Wednesday, June 28, 2017

With love, from your Maleficent!

My dear little girl. When I imagine your world, I imagine a little fairy in a pink tent, spangled with stars and glitters. I imagine you wielding a sparkling wand and turning everything sunny with your smile. 

I imagine daddy’s little girl doing her doll’s hair, leaning against his leg as he works on his computer. I see you on your daddy’s lap at the steering wheel, delighted that he’s letting you drive. I see a little face with a mischievous smile – fussing over food, negotiating for that ice-cream. I see you picking up puzzles, and paint books, and color pencils from the kids’ corner, with the certainty and a righteous entitlement that daddy won’t mind spoiling you today. I see butterflies on your dress and daisies in your hair. I see little hands reaching out for daddy’s arms in the middle of the night for security and comfort.

My dear little stepdaughter. I am the reluctant witch, the circumstantial stepmom whom you, at some point in your life, will have imagined stealing your father away. Whom you would perhaps know as the woman who crashed your little world. But I wish I could tell you someday how much I had wished your daddy could be with you. And how much it tore your daddy apart to leave his innocent little tinker-bell behind at her mom’s new residence. He could no longer bear to live with your mother. Why? I wish I could tell. These reasons perhaps you will never know about your parents, reasons that adults mostly sweep away under the bed, in closets, diaries or courtrooms; reasons why two married people sometimes painfully conclude their marriage. They wish they could turn back time, mend things and compromise, but they realize that is not to be.

You will perhaps not understand this now. You don’t even understand now when you see your daddy pulling out of the driveway, tearing himself away from your innocent face urging him to stay – that he will never come back to your mother’s house to live. Somewhere your little heart wishes that your fairy godmother will hear your nightly prayers and bring your parents together. And a few years from now you will learn better prayers. 

But, dear child, your parents are both very good people. They would not normally hurt anyone. Just know that something went wrong, something that they could not manage – something that broke their hearts beyond repair. They went through their share of life-changing and life-upsetting experiences, their moments of whirlpools and doldrums. They tried very hard to stay – to compromise for your sake. Don’t let anyone make you believe otherwise.
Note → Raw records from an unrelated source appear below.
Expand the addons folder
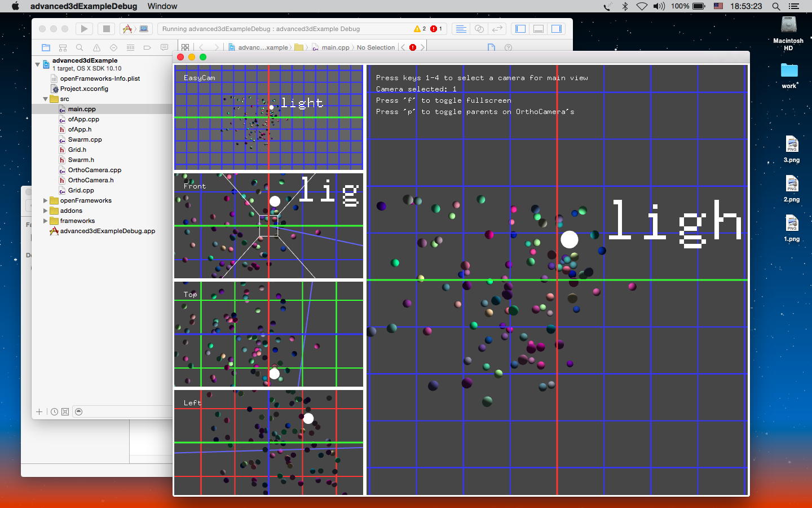 (x=46, y=211)
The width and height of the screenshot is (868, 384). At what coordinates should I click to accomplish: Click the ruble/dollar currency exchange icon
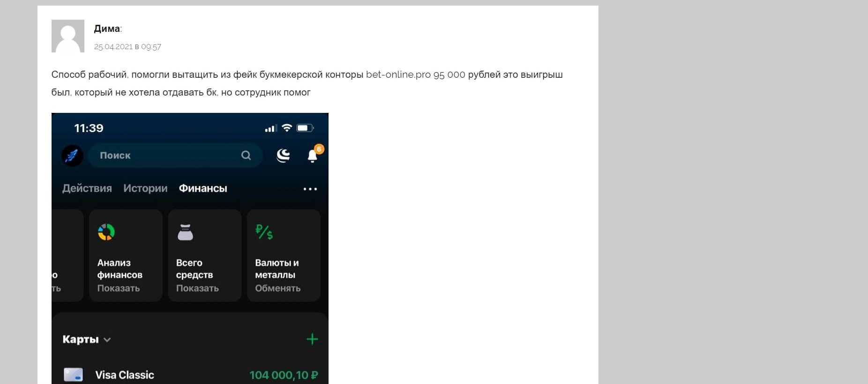(264, 232)
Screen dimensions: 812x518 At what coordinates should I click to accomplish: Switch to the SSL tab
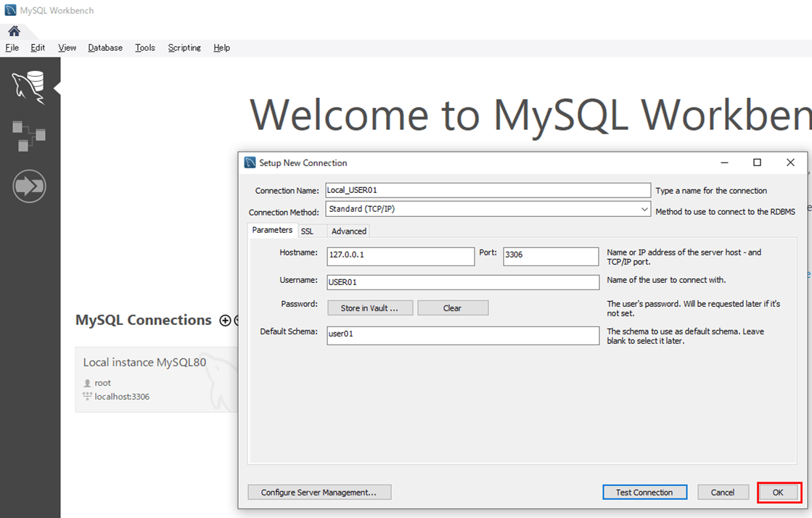(x=307, y=231)
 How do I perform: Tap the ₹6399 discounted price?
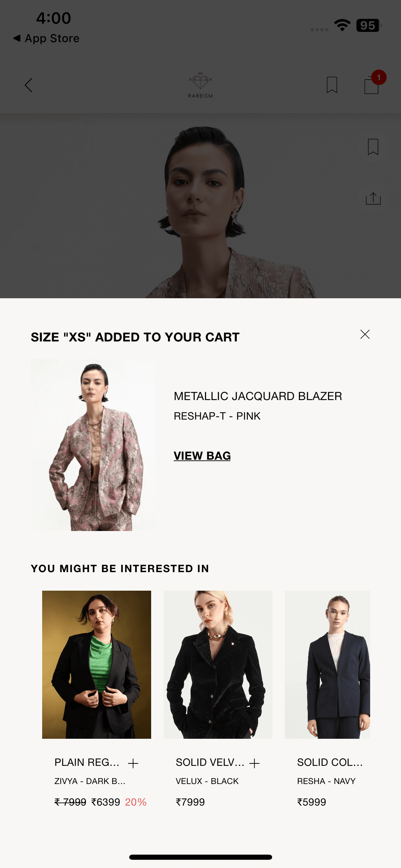pyautogui.click(x=106, y=802)
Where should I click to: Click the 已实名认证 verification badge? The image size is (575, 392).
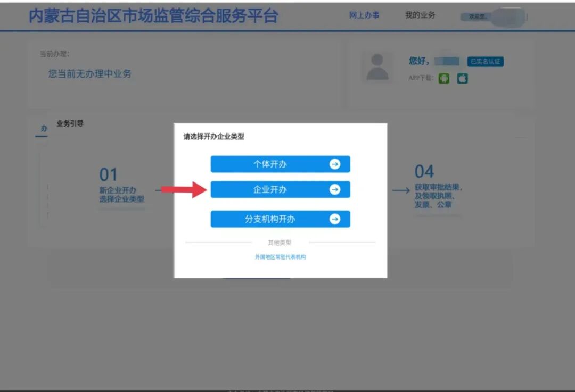pos(486,61)
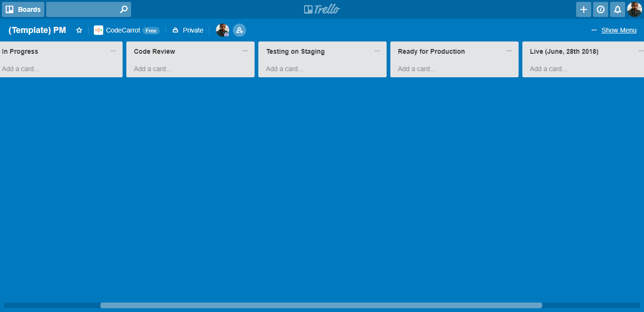Open the notifications bell
This screenshot has height=312, width=644.
click(617, 9)
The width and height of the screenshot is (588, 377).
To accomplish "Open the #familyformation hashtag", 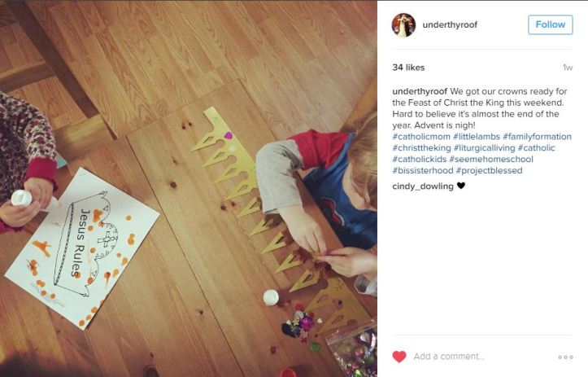I will 537,137.

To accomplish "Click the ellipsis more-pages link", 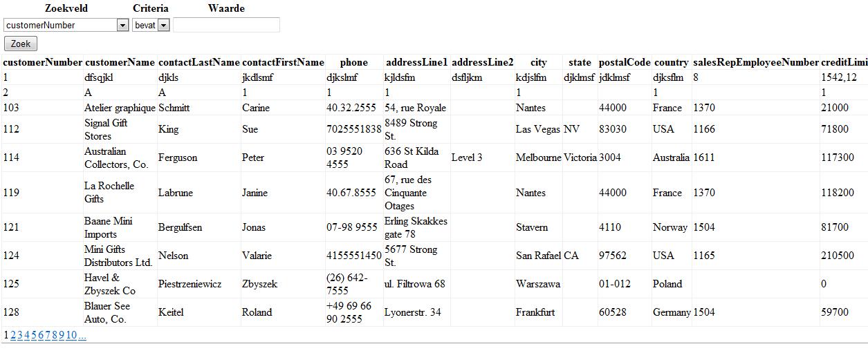I will click(82, 335).
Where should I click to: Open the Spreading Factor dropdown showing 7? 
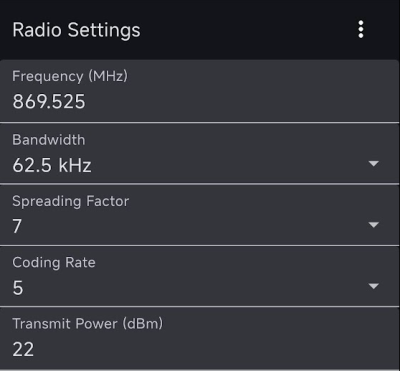click(199, 215)
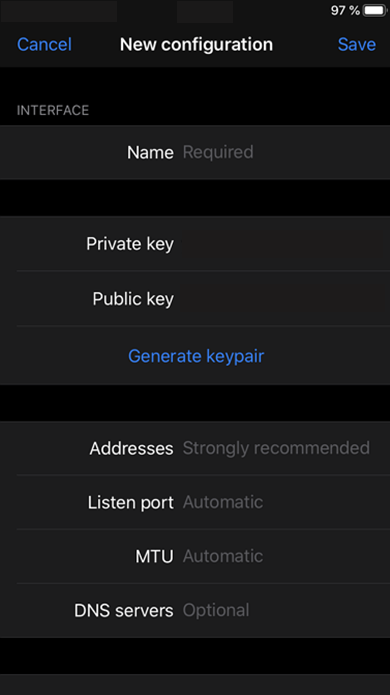Tap the 97 % battery percentage
The image size is (390, 695).
pyautogui.click(x=345, y=10)
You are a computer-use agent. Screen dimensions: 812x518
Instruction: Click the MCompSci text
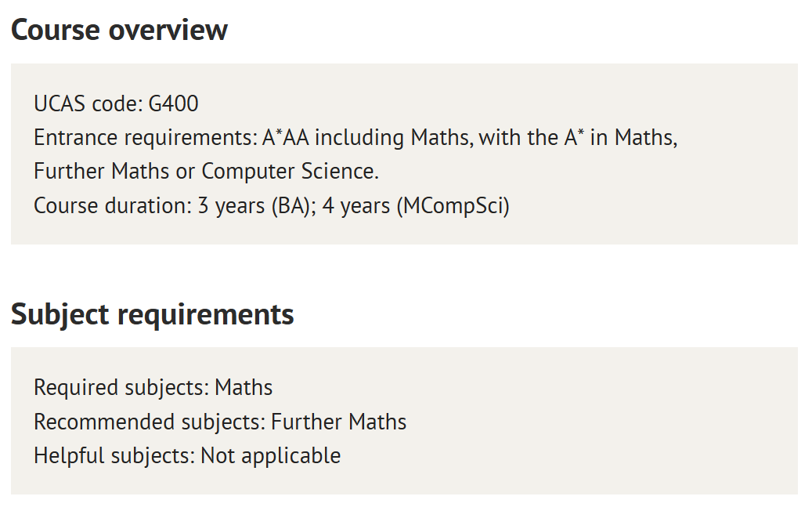[453, 206]
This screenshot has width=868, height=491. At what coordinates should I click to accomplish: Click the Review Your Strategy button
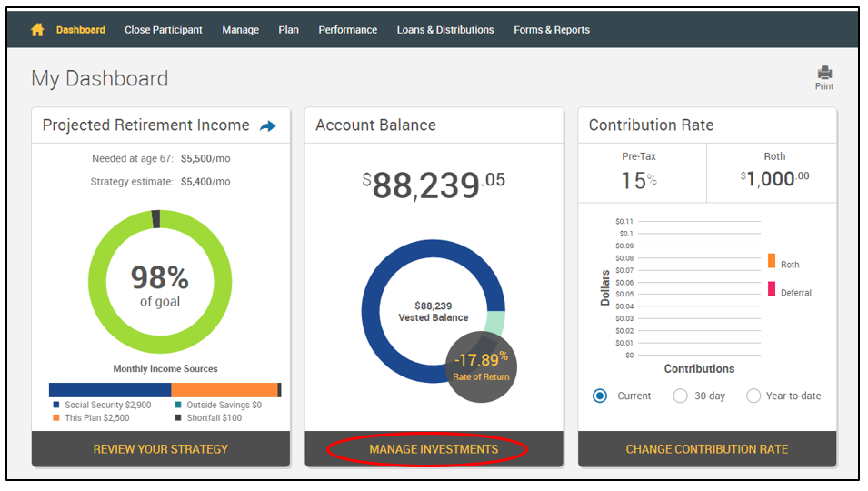pyautogui.click(x=161, y=449)
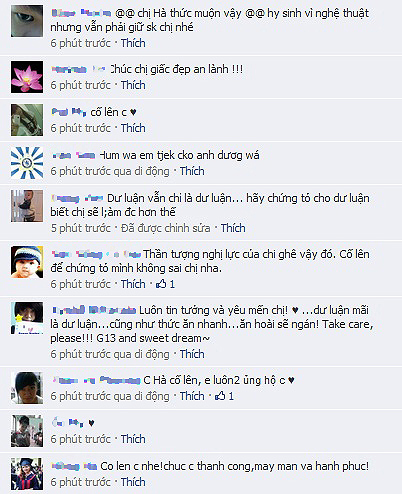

I saw your father weeping for you. I know how his heart was bleeding – because I have been my daddy’s little girl too, and still am. Both your parents tried very hard to forgive themselves for doing this to you, and to their marriage. There’s repentance. There are tears. There’s loathing for the hurts. There’s respect. But there’s no turning back.

But my dear, dear little girl. I promise your daddy will be there for all your birthdays and convocations, graduation. The world is not a bad place. Your daddy will be there for you without even you knowing it – making sure that you receive the best of everything. Your daddy is a good man – he lights up my world – as will the right man light up yours someday. You will come across all kinds of men, the ones who will like you and then hurt you, the ones who you must learn to dump quickly. Learn not to relate these to your parents’ divorce in anyway. It’s a real world, made of real people. We are complex now – we will de-tangle and be better connected someday. Here’s a forty-year-old woman who has had her heart broken by the wrong man! I am speaking to you from the other side of a hardened life, smitten with experiences. Your father and I were friends for a long time – we respected each other. And then when your father moved out from your mom’s life, we fell in love. We were so fiercely similar, madly in love, it was inevitable.

I pray that your mommy, daddy and I are able to act as adults, and parent you well and protect you from believing that relationships don’t last, that men are bad or divorce is unfair. Your father is an exceptional person. So is your mother. They were just not meant to be together, at this point in life. But neither regret having you. Because they both know you will someday fledge into the beautiful woman they imagined you to be the day you were born. 

And perhaps you will understand and forgive me someday. Even if not, I will always watch you over from behind the shadows.